刑余者をグループホーム(GH)で受け入れている社会福祉法人原町成年寮(東京都葛飾区)理事の笹生依志夫氏は「特別な受け入れ計画があるわけではない。本人に仲間を作ることが大切だ」と指摘。その上で、GHをバックアップするシステムが必要だとした。
同じく刑余者を受け入れている武蔵野会法人本部長の高橋信夫氏は「本会はこの分野で後発と思っていたが、社会福祉法人による受け入れは少ない。刑余者を正しく理解し、普通に受け入れるため共通の土俵を作らないといけない」と話した。
武蔵野会は1934年に国立武蔵野学院の外郭団体として発足した前史を経て、63年に社会福祉法人として認可された。現在、児童養護施設、障害者支援施設、特別養護老人ホームなど25施設を経営。職員は計960人。

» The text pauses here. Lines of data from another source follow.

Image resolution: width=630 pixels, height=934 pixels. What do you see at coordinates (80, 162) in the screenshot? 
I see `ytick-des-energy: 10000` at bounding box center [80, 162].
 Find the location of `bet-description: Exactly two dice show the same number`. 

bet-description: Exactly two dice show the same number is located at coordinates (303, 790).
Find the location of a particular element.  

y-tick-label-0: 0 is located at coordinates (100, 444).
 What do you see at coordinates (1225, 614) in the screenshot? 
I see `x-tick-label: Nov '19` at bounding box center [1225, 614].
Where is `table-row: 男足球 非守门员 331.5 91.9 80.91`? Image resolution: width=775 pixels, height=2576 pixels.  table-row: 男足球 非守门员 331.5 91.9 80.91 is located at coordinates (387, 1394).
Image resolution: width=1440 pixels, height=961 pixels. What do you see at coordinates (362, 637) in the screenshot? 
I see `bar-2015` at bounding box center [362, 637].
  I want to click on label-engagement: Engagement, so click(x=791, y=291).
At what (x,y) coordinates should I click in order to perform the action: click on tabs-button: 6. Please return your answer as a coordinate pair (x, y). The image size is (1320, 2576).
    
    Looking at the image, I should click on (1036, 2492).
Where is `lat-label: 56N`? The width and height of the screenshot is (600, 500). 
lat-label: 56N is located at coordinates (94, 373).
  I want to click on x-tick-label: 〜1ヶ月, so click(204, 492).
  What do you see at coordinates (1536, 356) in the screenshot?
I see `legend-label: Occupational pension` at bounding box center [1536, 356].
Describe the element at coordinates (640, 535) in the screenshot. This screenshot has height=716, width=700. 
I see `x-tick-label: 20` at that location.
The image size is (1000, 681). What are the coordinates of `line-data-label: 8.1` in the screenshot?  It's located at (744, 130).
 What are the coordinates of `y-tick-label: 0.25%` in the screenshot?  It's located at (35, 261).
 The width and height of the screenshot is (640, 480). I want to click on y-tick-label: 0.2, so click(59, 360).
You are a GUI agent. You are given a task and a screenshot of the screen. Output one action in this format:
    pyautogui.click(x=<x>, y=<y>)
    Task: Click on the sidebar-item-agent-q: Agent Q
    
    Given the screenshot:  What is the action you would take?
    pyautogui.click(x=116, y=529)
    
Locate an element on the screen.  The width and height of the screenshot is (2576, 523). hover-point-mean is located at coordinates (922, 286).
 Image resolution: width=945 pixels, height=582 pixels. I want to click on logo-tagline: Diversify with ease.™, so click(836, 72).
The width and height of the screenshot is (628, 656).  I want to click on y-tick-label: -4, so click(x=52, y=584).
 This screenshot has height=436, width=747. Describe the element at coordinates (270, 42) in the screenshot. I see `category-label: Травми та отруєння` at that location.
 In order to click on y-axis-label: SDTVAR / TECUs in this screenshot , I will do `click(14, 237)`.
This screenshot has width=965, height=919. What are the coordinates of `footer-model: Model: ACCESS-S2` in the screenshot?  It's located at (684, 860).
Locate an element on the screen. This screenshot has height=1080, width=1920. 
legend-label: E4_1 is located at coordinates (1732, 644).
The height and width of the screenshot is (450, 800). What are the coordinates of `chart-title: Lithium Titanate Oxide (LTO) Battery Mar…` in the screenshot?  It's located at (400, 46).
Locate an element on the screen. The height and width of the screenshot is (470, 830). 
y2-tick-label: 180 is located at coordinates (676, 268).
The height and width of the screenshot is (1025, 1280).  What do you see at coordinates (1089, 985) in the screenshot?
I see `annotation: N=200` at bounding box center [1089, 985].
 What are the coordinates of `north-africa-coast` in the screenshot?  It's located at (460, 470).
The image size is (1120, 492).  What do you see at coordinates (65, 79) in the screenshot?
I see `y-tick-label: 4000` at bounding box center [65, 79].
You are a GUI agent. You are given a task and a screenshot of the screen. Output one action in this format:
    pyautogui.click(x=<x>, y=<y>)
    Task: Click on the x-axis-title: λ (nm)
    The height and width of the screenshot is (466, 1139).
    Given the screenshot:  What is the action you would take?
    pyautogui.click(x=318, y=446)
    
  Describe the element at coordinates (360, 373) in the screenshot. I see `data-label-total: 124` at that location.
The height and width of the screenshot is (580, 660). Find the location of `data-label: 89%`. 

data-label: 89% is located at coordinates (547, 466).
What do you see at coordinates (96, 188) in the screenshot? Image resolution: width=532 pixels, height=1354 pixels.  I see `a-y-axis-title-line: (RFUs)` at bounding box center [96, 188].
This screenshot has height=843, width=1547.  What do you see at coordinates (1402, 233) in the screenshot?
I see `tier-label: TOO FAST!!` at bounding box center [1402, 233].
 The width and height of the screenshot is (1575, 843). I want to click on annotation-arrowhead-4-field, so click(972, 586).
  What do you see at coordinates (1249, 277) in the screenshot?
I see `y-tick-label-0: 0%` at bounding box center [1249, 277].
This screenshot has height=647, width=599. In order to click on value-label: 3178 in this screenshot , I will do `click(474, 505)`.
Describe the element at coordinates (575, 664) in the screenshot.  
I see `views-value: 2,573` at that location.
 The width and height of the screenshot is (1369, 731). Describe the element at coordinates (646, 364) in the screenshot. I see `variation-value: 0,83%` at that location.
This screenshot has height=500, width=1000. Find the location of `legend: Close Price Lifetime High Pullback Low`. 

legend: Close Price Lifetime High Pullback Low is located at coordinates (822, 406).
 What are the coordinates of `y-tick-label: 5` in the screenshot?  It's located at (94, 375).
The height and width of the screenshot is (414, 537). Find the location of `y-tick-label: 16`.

2009年度から毎年度、「人権」をテーマに公開セミナーを開く。社会福祉法人紫野の会(本部=東京都)が14年12月から進める「罪を犯した障害者等の支援者ネットワーク会議」に参加している。
■炭谷氏が講演「出所者ら働けるように」
刑務所出所者の累犯問題は深刻だ。一人の人間に貧困、病気などさまざまな問題が集中する。一方、地方自治体はそうした人への関心が薄い。積極的に対応すべきだ。社会福祉法人も制度の枠内にとどまっている。そんな現状では、(国会で継続審議になった)社会福祉法改正もやむを得ないが、本来は望ましい改正ではない。私は刑務所出所者など社会から排除されがちな人も対等な立場で働ける「ソーシャルファーム(社会的企業)」を作ろうと7年前から呼び掛けている。2000社が目標で、現在100社ほどある。済生会はこのほど、山口刑務所の受刑者向けのホームヘルパー養成講座にかかわった。私は働くことの支援が大切だと感じている。